Как после дождя — побеги, рождаются в сердце
желанья,
и видит душа весь мир, который велик и мал.
Весь мир — это только шар
в руке Младенца Христа в одной из пражских
церквей.
Однажды
отец наш дом
покрасил в оранжевый цвет.
И как он сам говорил,
пока мы там жили, заря
не угасала для нас.
Сегодня я видела сон, который забыть не хочу,
и поэтому все, что было в нем, расскажу:
к кому-то на праздник я собиралась пойти,
прическу сделала и надела лучший наряд.
Воздушное платье мне шло — я снова была молода —
и нравилось чувствовать мне, как легкий шелк
голубой
касается кожи моей.

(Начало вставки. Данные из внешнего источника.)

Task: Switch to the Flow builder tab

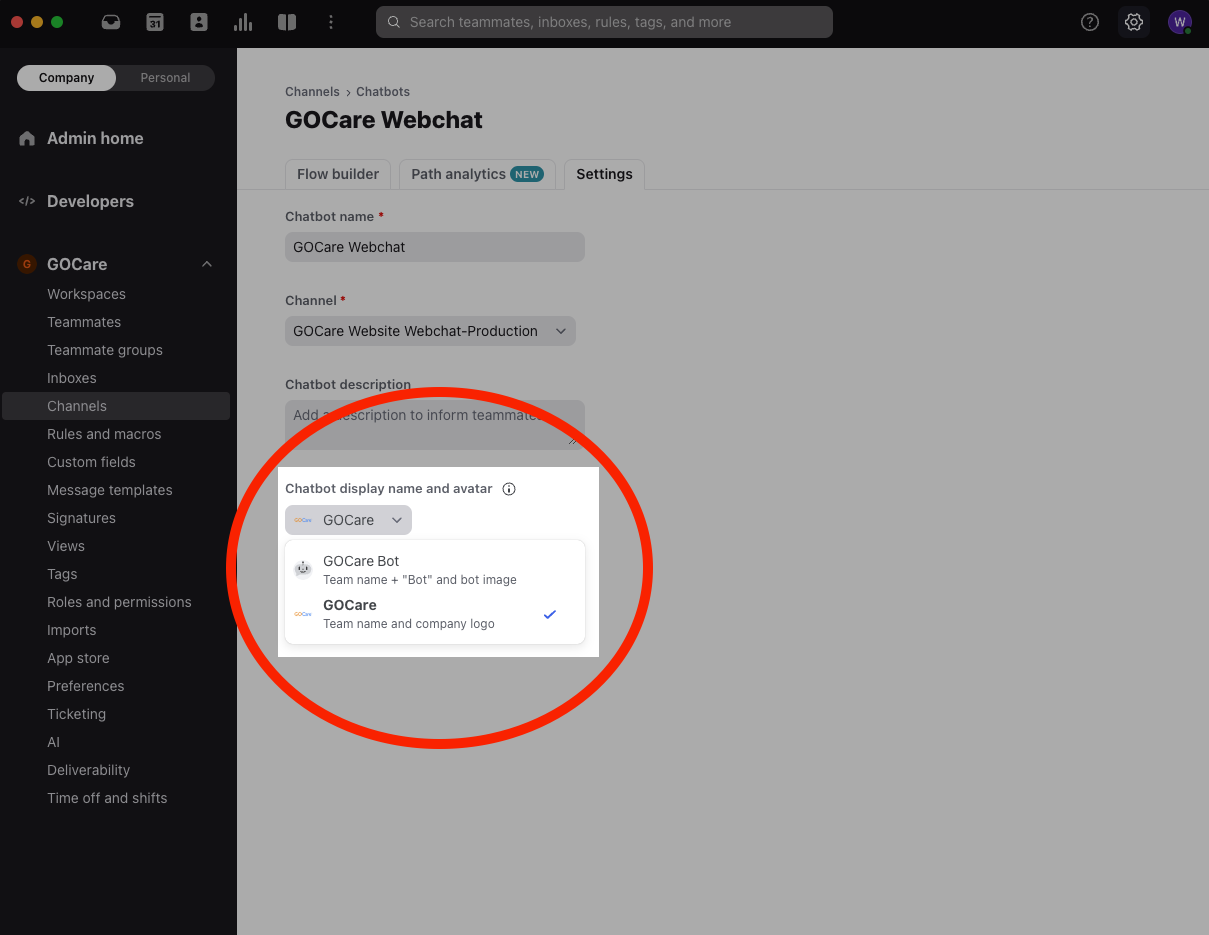Action: pos(338,174)
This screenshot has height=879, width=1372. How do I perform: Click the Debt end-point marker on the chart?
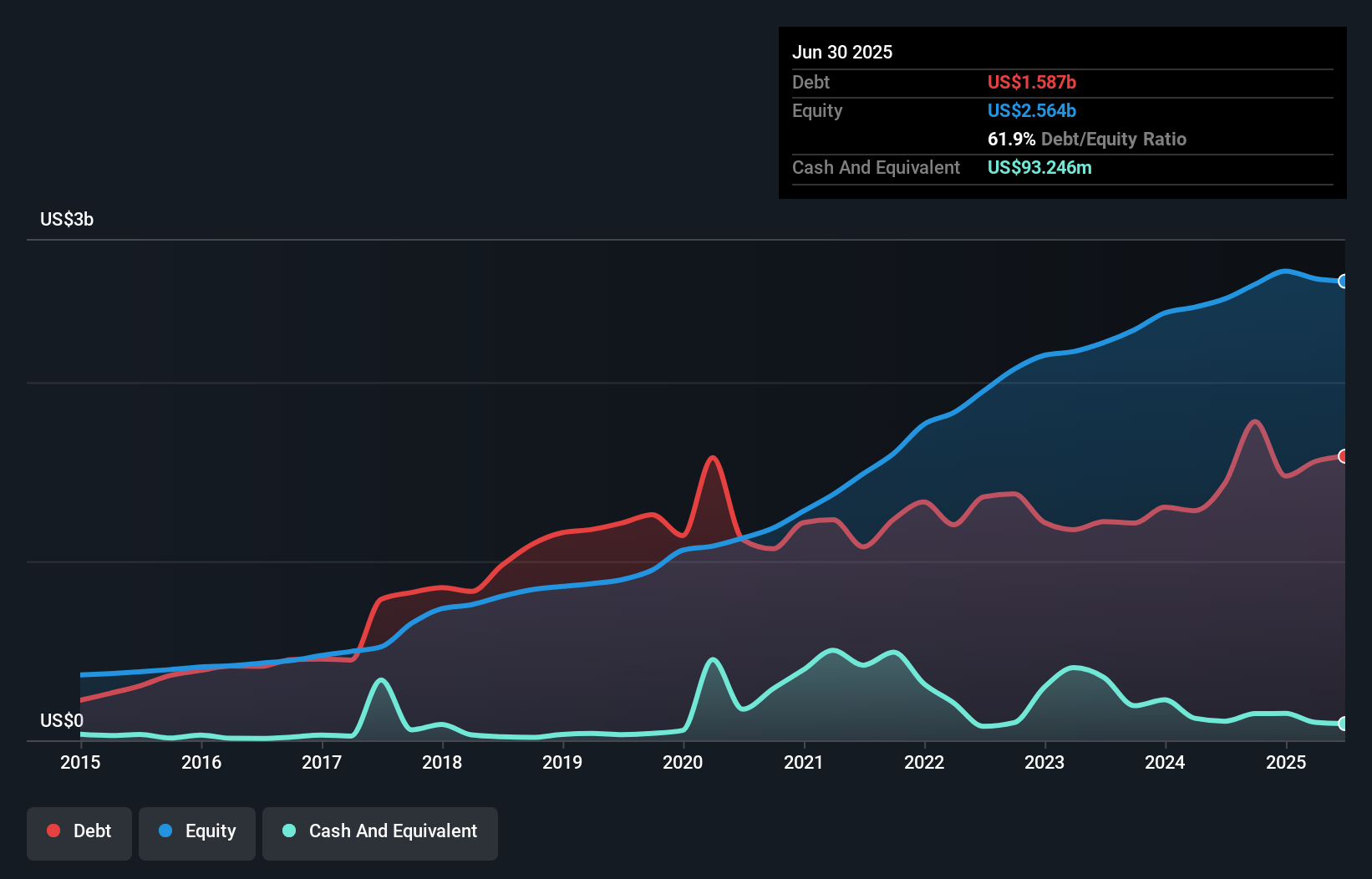click(1344, 456)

Движенья, улыбка, слова
и каждый летучий миг предчувствием были полны.
Уже перед выходом я на плечи накинула плащ,
и вдруг — не знаю сама, откуда и как — возник
простой и прекрасный цветок.
О цвете его сказать я могла бы — лазурь,
но слово это звенит, сияет, как солнечный луч,
а цвет был совсем другим: ласкал, а не ранил взгляд,
и будет созвучней ему нежное имя blue.
Я тот цветок сорвала и приколола к плащу,
затем и нужен был плащ,
а впрочем, и весь мой сон.
И я теперь поняла:
сегодня мне снился цвет.
В прежнее время весной в ангела я превращалась.
Белое платье, венок, два крыла за спиной —
так меня наряжала мама и мне говорила:
“Пой, мой маленький ангел, громко и вместе
со всеми!”
И я летела навстречу
Празднику, веря в чудо.
В моем городке воскресенье — это день апельсинов,
которые ножиком чистят, сидя в тени деревьев,
и сладкую мякоть едят, улыбаясь мальчишкам,
когда они проезжают мимо на велосипедах.
Однажды прогресс со всей своей
техно-нелогичностью
и сюда доберется, изменятся все привычки.
Но в той стране, где живут мои чувства и память,
аромат апельсинов
останется верным знаком того,
что пришло воскресенье.
В шкафу своей спальни прячу от времени и от моли
черное платье из шелка, украшенное рисунком:
цветами пунцовых лилий
на тонких и длинных стеблях.
Лишь в самые важные дни я его надевала —
мое любимое платье.
Оно хранит мои сны и легкость моей походки,
и стоит к нему прикоснуться, как в памяти все
оживает:
кино, вечерний сеанс, и ты меня за руку держишь.
Меня защищает платье от времени и от моли.
Есть жены, что говорят:
“Пусть муж сколько хочет рыбачит,
главное, чтобы потом рыбу чистил он сам”.
Мне же не трудно и ночью встать, чтобы вместе
с мужем
рыбу почистить, порезать и пересыпать солью.
Мы только вдвоем на кухне, и иногда случайно
встречаются наши руки, и муж говорит:
“Вот с этой рыбой пришлось повозиться,
А у этой, — взгляни-ка, — вся чешуя сверкает…”
Посмотрим в глаза друг другу, и тишина превратится
в глубокую, чистую реку, как в день нашей первой
встречи.
А позже, управившись с рыбой,
вместе мы спать ложимся.
И наши сны серебрятся,
мы снова — жених и невеста.
Над холмами встает оранжевая заря —
Как будто Святая Дева обнимает весь мир,
И розы в небесных садах — все до одной — цветут.
Бабочка на цветке,
Что ты такое:
Бог или ноль?
Луна, одинокий анклав, оторванный от Земли,
Прежде я никогда не признавала вещей,
Казалось, я выше них,
Но, Слову Божьему вняв, приветствую в этот час
Твой отраженный свет — романтика тут ни при чем.